We also are keen to expand these types of analyses to additional countries and to further our understanding of how best to effectively measure food insecurity. Looking forward to continuing the discussion!
Many thanks
Dear Tara/David,
One analysis I would encourage you to conduct is to look at the share of raw score zeros over the total, by State. You will discover some very suspicious results, such as Adamawa revealing the highest share of cases where all responses have been coded as "no". As - as far as I can tell - this is one of the poorest states in the country, these many cases where all answers are "no" may point to various potential issues. First, there may have been language/cultural barriers, with poor, less educated people having more trouble understanding the questions and therefore answering "no" by default. Second, there may have been simply problems with some enumerators who may have filled the questionnaire with all "no" without truly asking these questions (unfortunately, this is not an unheard problem, and doing some quality check on the distribution of raw scores received by enumerator may reveal interesting facts).
The main technical issue here is that you won't be able to detect any of these problems by simply looking at the results of the Rasch model, as the extreme cases with raw score zero or raw score 8 do not contribute information on the relative ranking of the items, and therefore do not enter in the model's estimation.
Third and last, there may be the issue of the need to properly equate the scale obtained in different regions, as I mentioned in my comment, especially when, as it is the case in Nigeria, linguistic and cultural differences are marked. Have you done that? I'd be curious to learn which conclusions did you draw.
Feel free to reach out directly at [email protected] or at [email protected] if you need any kind of assistance in conducting these analyses.
Thank you very much for reaching out again. These are all important points, so just responding to each of them in turn:
1. Yes, you’re right to say that there were a number of households in Adamawa where all questions were recorded as a “no.” However, several southern states also had a relatively high proportion of households responding “no” to all of the FIES questions. Because of this, there aren’t dramatic differences between the north and south in the prevalence of all zeros at the zone level. Additionally, these same households that responded “no” to all questions answered a number of more complex questions in ways that one would expect in a large multi-purpose survey, suggesting that the complexity of the questions may not be a problem per se. Lastly, we thought it might be difficult to uniformly throw out responses that are potentially informative.

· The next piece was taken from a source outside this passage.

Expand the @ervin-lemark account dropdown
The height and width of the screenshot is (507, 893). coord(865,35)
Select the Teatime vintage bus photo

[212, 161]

2. Data quality may always be an issue and it is something that we thoroughly check before we use household surveys to construct welfare measures. In many careful checks, we found the quality of this particular survey to be high. Our colleagues in the Development Data unit were thoroughly involved in all aspects of data collection and can more thoroughly speak to the training of enumerators and the exact data quality checks that were used in the data collection.
3. When we applied the zone-level Rasch model, we used the R code posted by FAO online (RM.w and equating.fun). Our understanding is that the second of these steps is what you’ve mentioned above. Even after doing this, both severe and moderate food insecurity are more prevalent in the South South and South West zones than in the North East and North West zones.